Addressing Inequities in Maternal Care
In acknowledgment of the state’s disparities in maternal health-care access, this past January, Alabama took a noteworthy step toward addressing maternal health disparities by securing approval from the Centers for Medicare and Medicaid Services (CMS) to extend Medicaid postpartum coverage from sixty days to a full year after childbirth.
Although federal law mandates sixty days of Medicaid coverage for pregnancy-related care after childbirth, many postpartum individuals, particularly those in states without Medicaid expansion, face a coverage gap once this initial period expires. Alabama’s recent extension begins to support maternal well-being, as the postpartum coverage period is critical for recovery, managing complications, infant care, and transitioning to primary care. As of November 2023, thirty-eight states have secured approval to extend Medicaid to a full year.
Although the coverage for postpartum care is a positive development for promoting maternal health equity, as closures continue, expanding coverage to the high proportion of Medicaid-eligible women in maternity care deserts is just one piece of the solution. Organizations such as Georgetown’s Center for Children and Families and the Alabama-based NGO Alabama Arise emphasize the urgent need to close the Medicaid coverage gap in Alabama for adults with low incomes to effectively address increasing rates of maternal mortality.

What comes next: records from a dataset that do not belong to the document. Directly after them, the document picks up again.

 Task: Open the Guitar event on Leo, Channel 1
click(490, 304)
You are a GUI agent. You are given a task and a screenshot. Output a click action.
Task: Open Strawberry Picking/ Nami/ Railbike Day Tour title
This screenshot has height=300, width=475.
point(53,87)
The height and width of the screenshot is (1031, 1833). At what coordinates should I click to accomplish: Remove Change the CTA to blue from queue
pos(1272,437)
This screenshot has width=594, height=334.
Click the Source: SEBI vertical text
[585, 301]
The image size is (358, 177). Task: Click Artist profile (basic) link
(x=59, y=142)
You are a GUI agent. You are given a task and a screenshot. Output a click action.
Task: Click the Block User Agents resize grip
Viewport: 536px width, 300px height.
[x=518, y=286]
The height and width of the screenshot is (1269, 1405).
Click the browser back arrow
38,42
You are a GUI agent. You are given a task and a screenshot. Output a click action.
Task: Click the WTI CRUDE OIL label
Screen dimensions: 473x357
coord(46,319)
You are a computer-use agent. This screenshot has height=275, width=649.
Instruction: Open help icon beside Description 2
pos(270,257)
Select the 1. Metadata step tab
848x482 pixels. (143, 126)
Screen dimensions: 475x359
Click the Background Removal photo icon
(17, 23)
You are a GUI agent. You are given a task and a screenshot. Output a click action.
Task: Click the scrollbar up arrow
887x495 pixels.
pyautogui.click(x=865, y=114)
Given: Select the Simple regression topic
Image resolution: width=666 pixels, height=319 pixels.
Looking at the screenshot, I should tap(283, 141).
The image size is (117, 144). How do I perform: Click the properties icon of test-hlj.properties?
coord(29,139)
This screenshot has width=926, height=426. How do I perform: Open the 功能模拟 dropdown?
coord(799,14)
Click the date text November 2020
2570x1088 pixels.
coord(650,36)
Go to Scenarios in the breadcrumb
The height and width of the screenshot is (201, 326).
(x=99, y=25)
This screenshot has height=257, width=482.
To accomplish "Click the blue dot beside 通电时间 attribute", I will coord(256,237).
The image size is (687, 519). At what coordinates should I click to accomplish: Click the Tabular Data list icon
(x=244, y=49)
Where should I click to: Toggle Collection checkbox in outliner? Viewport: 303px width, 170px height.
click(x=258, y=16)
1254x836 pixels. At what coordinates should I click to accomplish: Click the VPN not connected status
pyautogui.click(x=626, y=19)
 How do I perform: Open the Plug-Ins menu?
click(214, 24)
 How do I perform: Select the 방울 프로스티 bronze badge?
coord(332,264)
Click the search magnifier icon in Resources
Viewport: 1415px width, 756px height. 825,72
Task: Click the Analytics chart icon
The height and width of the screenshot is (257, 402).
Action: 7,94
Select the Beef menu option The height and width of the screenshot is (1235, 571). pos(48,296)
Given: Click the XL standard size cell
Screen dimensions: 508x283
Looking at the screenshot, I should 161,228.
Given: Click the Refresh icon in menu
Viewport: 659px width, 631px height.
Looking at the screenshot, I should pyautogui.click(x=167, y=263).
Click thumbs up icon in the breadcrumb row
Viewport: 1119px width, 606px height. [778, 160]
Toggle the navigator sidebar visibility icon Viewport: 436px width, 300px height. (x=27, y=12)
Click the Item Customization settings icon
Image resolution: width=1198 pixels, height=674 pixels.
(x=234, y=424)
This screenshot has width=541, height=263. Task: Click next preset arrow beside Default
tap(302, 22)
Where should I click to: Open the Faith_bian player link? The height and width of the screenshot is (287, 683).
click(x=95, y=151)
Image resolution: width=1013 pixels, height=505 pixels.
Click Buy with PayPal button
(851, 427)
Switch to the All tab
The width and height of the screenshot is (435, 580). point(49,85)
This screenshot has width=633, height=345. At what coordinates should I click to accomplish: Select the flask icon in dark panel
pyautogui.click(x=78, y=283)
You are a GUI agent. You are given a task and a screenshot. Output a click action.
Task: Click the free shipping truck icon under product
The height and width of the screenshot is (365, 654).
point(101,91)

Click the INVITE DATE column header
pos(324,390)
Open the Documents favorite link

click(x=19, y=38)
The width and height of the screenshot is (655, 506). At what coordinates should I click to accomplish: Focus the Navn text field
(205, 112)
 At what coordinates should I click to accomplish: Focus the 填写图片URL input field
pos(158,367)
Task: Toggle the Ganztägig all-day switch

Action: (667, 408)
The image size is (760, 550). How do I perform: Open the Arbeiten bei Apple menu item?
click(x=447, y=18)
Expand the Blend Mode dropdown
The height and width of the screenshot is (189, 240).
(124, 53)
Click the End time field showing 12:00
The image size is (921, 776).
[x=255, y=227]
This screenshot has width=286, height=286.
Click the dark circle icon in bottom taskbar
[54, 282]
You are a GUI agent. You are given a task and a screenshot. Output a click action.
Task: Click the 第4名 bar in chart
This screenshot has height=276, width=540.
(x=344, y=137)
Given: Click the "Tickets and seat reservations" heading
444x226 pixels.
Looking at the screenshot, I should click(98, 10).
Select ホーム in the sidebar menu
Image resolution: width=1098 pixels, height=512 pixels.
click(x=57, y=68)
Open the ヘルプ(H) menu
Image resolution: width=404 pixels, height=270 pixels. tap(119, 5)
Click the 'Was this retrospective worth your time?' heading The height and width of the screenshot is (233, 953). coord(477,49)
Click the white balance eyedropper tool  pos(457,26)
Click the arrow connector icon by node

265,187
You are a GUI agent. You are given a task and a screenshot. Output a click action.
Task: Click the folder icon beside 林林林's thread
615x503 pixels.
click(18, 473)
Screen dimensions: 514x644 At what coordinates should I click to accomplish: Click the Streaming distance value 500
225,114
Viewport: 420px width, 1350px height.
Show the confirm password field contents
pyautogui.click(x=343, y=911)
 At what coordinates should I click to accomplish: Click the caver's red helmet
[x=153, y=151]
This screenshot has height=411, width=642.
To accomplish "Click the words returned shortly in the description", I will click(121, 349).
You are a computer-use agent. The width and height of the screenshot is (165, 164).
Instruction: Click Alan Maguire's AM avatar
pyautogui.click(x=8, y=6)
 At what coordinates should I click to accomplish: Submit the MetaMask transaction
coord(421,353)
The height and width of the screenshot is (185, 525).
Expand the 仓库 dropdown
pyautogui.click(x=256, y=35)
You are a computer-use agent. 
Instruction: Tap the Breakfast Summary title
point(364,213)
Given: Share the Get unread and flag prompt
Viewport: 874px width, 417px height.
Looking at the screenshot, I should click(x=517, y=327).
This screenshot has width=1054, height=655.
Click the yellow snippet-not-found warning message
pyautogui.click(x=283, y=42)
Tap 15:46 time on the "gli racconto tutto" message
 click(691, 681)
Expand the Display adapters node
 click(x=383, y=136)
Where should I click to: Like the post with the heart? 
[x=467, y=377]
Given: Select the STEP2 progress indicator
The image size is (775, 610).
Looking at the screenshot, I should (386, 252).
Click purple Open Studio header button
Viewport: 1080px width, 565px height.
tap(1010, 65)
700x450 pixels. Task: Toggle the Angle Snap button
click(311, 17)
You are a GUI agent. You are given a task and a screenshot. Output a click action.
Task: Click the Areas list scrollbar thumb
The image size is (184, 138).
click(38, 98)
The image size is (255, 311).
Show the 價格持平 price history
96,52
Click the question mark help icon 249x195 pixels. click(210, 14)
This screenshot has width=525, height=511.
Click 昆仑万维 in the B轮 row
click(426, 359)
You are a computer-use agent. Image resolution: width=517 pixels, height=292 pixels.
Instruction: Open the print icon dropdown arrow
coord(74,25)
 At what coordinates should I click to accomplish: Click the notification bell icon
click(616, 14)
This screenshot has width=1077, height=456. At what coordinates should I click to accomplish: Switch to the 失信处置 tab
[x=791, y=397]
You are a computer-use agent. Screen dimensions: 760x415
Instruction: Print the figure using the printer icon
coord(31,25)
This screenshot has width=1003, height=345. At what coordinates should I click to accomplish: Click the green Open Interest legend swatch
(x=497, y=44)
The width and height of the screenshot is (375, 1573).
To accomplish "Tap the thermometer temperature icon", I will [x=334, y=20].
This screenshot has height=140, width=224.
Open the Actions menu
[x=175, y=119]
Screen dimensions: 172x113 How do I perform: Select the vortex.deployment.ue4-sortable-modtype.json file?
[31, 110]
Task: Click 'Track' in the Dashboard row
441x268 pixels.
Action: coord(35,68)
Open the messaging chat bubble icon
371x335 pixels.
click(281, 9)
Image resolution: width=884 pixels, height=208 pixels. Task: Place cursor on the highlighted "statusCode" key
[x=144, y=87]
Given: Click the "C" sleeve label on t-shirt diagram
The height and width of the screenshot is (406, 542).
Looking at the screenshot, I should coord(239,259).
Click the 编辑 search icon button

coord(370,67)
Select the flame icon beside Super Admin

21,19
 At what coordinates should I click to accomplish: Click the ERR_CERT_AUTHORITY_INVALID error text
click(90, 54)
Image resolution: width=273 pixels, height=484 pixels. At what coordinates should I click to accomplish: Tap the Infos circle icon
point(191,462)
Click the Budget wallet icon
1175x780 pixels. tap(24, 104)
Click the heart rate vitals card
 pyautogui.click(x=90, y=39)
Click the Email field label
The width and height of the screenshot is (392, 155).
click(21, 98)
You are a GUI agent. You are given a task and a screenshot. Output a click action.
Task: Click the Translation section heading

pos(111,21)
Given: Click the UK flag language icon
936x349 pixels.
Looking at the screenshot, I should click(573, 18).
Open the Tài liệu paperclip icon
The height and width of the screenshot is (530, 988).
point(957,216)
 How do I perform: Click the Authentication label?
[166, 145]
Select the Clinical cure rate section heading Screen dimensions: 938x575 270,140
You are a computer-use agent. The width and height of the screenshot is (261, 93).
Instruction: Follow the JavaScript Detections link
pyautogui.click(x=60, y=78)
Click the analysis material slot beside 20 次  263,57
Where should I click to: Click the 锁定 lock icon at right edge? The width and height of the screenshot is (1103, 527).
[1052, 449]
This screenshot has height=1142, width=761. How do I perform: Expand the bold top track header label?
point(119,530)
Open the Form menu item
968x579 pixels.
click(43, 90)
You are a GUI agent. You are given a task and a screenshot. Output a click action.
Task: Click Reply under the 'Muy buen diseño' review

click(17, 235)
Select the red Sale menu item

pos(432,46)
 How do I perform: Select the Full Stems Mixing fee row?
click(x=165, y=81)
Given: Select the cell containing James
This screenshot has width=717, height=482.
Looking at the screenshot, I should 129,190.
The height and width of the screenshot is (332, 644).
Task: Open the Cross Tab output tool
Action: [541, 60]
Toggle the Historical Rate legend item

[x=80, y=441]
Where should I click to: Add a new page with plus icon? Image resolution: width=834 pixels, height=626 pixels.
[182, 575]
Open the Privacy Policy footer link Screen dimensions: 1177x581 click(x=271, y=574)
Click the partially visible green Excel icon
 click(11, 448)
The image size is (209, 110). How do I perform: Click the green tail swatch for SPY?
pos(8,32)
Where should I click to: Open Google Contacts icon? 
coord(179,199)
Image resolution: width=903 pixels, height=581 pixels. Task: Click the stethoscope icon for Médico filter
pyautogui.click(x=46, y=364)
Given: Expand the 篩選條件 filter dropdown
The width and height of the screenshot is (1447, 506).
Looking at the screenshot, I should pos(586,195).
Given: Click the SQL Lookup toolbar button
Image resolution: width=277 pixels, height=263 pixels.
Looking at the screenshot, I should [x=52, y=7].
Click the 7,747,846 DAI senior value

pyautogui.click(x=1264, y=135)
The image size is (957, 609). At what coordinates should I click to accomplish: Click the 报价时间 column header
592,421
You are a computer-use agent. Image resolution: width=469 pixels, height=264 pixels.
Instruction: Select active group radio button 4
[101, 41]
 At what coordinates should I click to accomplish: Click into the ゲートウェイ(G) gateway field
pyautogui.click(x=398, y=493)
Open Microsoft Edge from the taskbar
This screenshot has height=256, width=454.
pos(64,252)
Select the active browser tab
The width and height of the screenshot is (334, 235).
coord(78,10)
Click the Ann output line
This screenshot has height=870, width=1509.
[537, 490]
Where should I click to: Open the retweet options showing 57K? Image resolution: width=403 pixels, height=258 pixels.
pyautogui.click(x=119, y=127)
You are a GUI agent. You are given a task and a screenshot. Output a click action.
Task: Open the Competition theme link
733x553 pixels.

One in twelve birthing people lived in a maternity care desert and one in six Black babies were born in maternity care deserts
Alabama’s Medicaid eligibility criteria are relatively restrictive relative to other states. Estimates vary, but approximately three hundred thousand individuals would become eligible if the state were to accept federal funding for expanding Medicaid access under the Affordable Care Act. In states that have expanded Medicaid, the increase in health-care coverage among women of reproductive age has been significant. This expansion has improved their access to essential preconception and prenatal services, which are crucial for ensuring the safety and well-being of both mother and baby during pregnancy and childbirth. Conversely, in the twelve states that have decided not to expand Medicaid to include adults with incomes below 138 percent of the poverty line, including Alabama, the uninsured and maternal mortality rates among women of reproductive age are notably higher.
In addition to providing more low-income women with affordable access to prenatal care, expanding coverage could lead to increased reimbursement for hospitals from a broader pool of insured patients. With more patients covered for an extended period, hospitals would see more consistent funding, strengthening the financial stability of rural hospitals and potentially reducing the closure of obstetric units in the state.
The potential advantages of extending coverage, such as higher reimbursements and increased financial stability for hospitals, offer a glimpse of hope in addressing the maternal health-care crisis. However, despite continued advocacy by health-care providers, Medicaid expansion in Alabama faces persistent political challenges in passing.
As Alabama faces the closure of maternity units, a broader national issue comes into sharp focus. The United States, despite its significant health-care spending, continues to struggle with growing maternal mortality rates and the emergence of maternity care deserts. This trend calls for urgent attention and action to ensure that mothers across the nation receive the essential care they need during one of the most critical times of their lives, regardless of their racial, geographic, and insurance status.